BEGIN

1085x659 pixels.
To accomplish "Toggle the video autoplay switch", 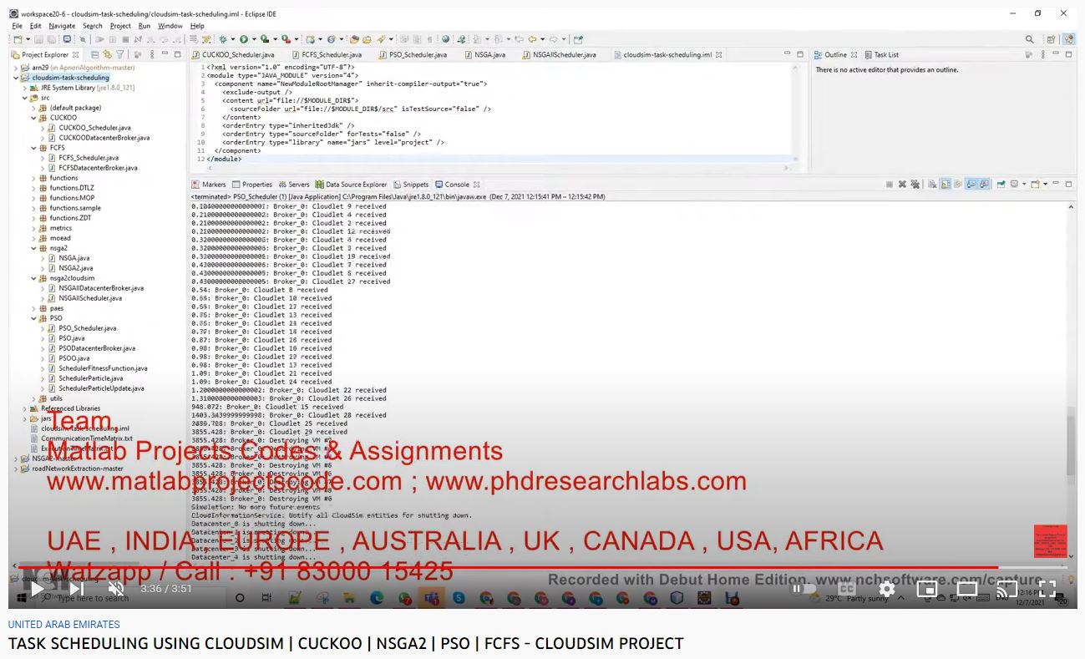I will point(804,589).
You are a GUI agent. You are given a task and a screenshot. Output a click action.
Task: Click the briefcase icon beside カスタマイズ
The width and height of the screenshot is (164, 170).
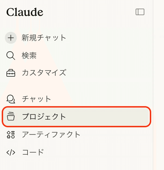click(11, 73)
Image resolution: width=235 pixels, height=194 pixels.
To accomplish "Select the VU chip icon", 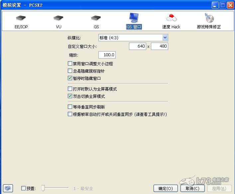I will 59,19.
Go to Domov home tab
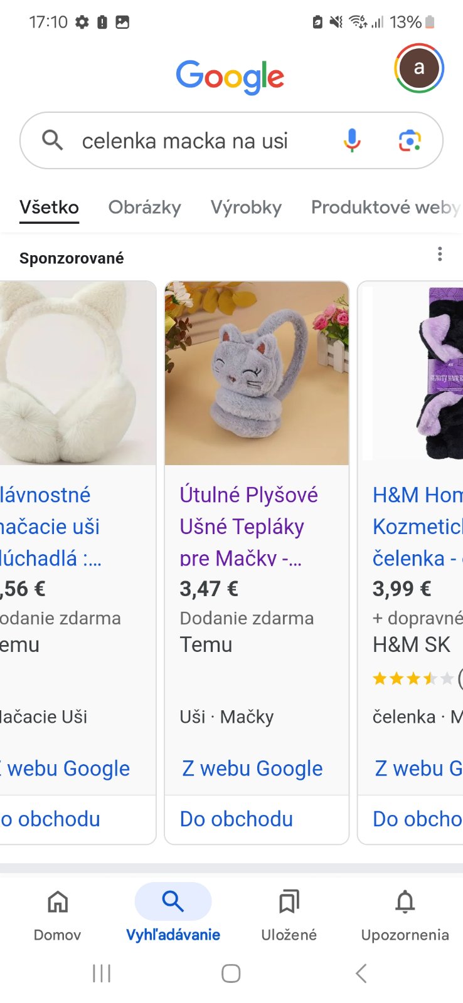Image resolution: width=463 pixels, height=1003 pixels. coord(58,915)
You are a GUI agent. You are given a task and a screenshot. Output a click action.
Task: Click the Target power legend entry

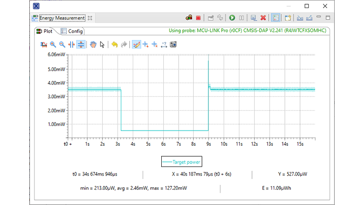point(181,162)
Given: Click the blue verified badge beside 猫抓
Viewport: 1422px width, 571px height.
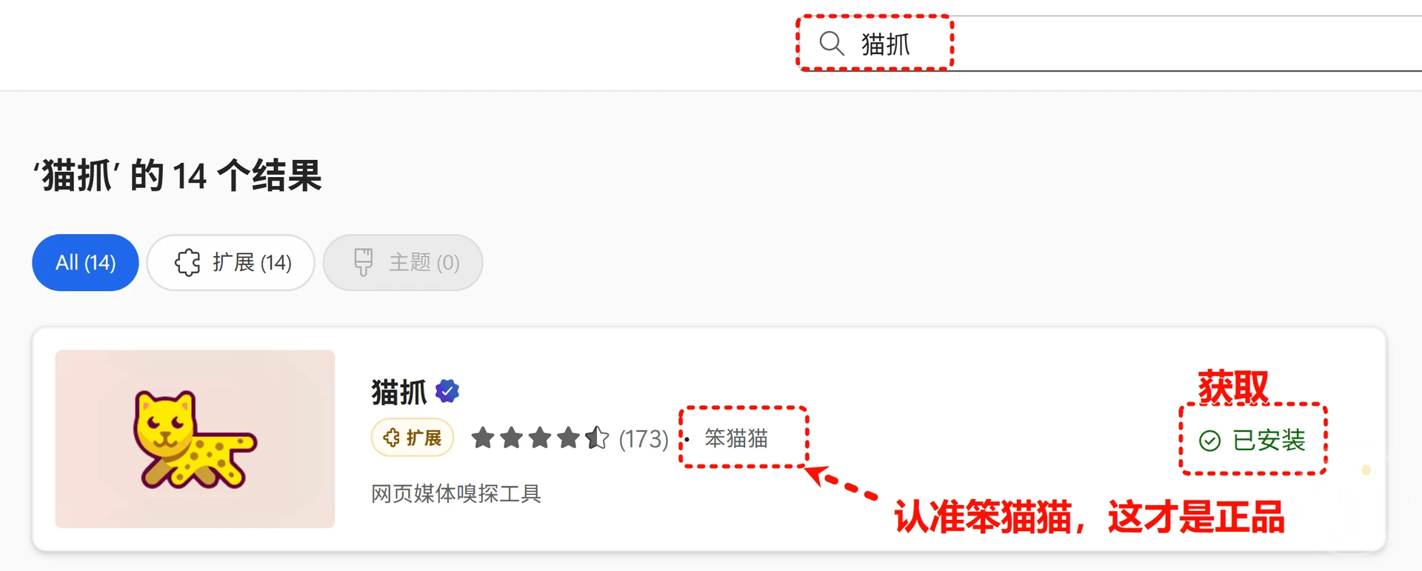Looking at the screenshot, I should [x=447, y=390].
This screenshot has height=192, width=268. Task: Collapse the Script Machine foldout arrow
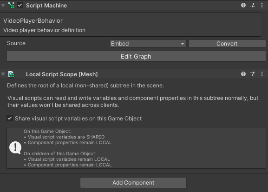pos(3,6)
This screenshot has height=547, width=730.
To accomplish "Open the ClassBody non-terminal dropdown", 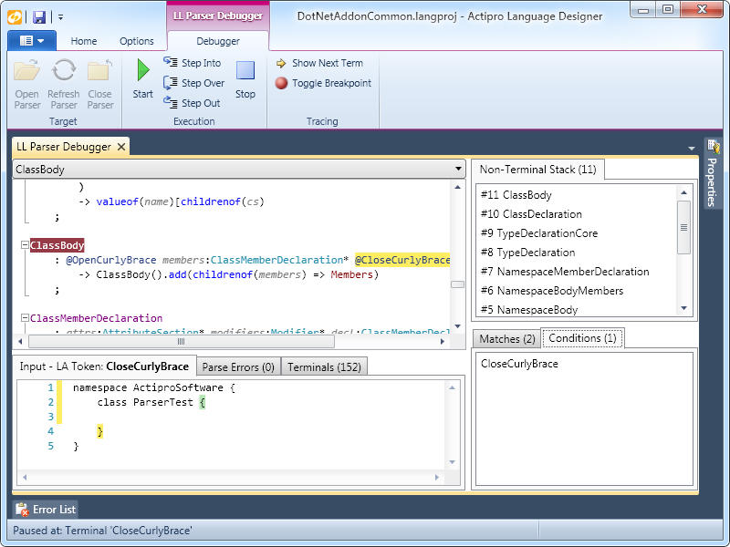I will click(457, 169).
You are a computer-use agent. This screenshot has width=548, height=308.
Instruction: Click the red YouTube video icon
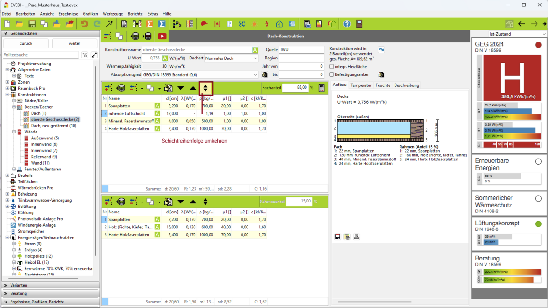point(162,36)
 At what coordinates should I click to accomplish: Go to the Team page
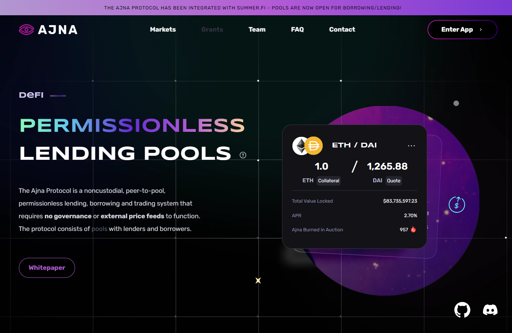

END

(Task): Which lines of the records above contain the word "beside"? Report each one in full.

(Written solution):
Task: Click the briefcase icon beside カスタマイズ
Given: Click the blue verified badge beside 猫抓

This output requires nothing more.